• _Dataset records_:
= Beginning of Section =
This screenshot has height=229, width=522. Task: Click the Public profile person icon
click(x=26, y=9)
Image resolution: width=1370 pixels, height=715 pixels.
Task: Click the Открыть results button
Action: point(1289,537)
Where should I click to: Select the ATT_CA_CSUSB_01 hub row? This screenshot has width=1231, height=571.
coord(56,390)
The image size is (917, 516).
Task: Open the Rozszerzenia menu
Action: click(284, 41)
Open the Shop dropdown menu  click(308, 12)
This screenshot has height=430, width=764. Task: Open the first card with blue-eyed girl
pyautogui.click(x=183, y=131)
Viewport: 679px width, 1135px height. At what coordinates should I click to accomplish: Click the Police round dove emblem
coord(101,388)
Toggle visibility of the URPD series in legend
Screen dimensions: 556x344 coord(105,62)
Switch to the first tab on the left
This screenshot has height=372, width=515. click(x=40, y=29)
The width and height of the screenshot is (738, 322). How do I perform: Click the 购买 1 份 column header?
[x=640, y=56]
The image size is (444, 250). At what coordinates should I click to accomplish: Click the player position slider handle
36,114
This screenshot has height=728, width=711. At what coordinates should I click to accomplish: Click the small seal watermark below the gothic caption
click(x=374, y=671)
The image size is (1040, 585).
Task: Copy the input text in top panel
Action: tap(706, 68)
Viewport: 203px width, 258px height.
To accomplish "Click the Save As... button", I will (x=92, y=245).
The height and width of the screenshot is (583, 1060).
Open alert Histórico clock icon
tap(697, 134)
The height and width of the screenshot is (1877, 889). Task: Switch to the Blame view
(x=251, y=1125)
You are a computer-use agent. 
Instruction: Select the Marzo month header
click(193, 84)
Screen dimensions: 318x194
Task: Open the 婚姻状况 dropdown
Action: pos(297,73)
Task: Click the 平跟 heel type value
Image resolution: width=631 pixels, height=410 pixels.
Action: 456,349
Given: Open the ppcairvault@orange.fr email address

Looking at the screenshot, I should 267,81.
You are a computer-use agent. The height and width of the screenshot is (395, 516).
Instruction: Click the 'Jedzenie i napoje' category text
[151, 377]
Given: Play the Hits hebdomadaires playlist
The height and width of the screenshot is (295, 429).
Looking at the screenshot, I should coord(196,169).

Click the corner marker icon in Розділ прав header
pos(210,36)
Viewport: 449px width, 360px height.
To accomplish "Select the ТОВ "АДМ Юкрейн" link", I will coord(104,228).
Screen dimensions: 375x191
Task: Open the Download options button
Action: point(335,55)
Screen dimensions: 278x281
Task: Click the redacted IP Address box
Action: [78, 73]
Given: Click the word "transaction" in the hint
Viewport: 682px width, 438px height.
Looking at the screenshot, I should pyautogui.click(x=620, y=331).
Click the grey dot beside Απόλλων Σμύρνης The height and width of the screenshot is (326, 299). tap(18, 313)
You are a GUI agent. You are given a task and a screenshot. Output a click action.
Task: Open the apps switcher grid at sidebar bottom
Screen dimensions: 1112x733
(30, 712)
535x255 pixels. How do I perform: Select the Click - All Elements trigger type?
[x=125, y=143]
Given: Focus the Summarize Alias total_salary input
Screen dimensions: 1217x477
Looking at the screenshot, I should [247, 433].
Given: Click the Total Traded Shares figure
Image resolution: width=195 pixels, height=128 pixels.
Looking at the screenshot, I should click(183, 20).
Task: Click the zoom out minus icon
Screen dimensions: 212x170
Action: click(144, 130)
= End of Section =
• _EXERCISE INSTRUCTIONS_:
Your answer should be a single number: how many lines in the data above include "computer"?

• _TASK ANSWER_:
2